Acumen Pharmaceuticals (ABOS) director awarded RSUs and options for RA Capital
Rhea-AI Filing Summary
Stoppel Laura reported acquisition or exercise transactions in this Form 4 filing.
Acumen Pharmaceuticals director Laura Stoppel reported equity awards tied to RA Capital-managed vehicles. She was granted 35,500 restricted stock units (RSUs), each representing one share of common stock, and 53,250 stock options with a strike price of $2.29 per share.

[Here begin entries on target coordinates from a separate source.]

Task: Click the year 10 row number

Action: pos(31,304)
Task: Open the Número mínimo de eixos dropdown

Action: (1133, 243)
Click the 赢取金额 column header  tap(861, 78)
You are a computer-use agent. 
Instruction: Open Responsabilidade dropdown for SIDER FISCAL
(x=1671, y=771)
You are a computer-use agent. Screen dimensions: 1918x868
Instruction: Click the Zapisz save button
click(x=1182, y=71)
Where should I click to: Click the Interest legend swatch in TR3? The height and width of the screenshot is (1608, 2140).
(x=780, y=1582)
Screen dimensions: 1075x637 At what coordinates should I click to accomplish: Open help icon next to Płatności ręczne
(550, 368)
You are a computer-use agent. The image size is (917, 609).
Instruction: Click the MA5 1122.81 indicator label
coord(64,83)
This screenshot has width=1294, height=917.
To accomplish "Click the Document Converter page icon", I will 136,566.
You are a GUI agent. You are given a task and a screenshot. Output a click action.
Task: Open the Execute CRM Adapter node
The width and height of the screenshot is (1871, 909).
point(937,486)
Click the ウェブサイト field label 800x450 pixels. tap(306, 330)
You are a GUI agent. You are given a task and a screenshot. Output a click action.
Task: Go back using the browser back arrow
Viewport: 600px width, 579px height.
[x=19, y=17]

The RSUs and options vest in full on the earlier of the first anniversary of the June 3, 2026 grant date or the 2027 annual stockholder meeting, subject to her continuous service. Under her arrangement with RA Capital Management, L.P., any shares or cash from these awards benefit RA Capital Healthcare Fund, RA Capital Nexus Fund II and a separately managed account, and she disclaims beneficial ownership of the underlying stock.
Positive
- None.
Negative
- None.
Insider Trade Summary
| Type | Security | Shares | Price | Value |
|---|---|---|---|---|
| Grant/Award | Stock Option (right to buy) | 53,250 | $0.00 | -- |
| Grant/Award | Common Stock | 35,500 | $0.00 | -- |
Footnotes (1)
- Represents a restricted stock unit ("RSU") award. Each RSU represents a contingent right to receive one share of the Issuer's Common Stock. The RSUs will vest in full on the earlier of the first anniversary of the date of grant or the 2027 annual stockholder meeting, subject to the Reporting Person's continuous service through such vesting date. Under the Reporting Person's arrangement with RA Capital Management, L.P. (the "Adviser"), the Reporting Person holds the option and RSUs for the benefit of the RA Capital Healthcare Fund, L.P. (the "Fund"), RA Capital Nexus Fund II, L.P. (the "Nexus Fund II") and a separately managed account (the "Account"). The Reporting Person is obligated to turn over to the Adviser any net cash or stock received upon exercise of the option or settlement of the RSUs, as applicable, which will offset advisory fees owed by the Fund, the Nexus Fund II and the Account to the Adviser. The Reporting Person therefore disclaims beneficial ownership of the option and RSUs and underlying common stock. The shares subject to the option will vest in full on the earlier of the first anniversary of the date of grant or the 2027 annual stockholder meeting, subject to the Reporting Person's continuous service through such vesting date.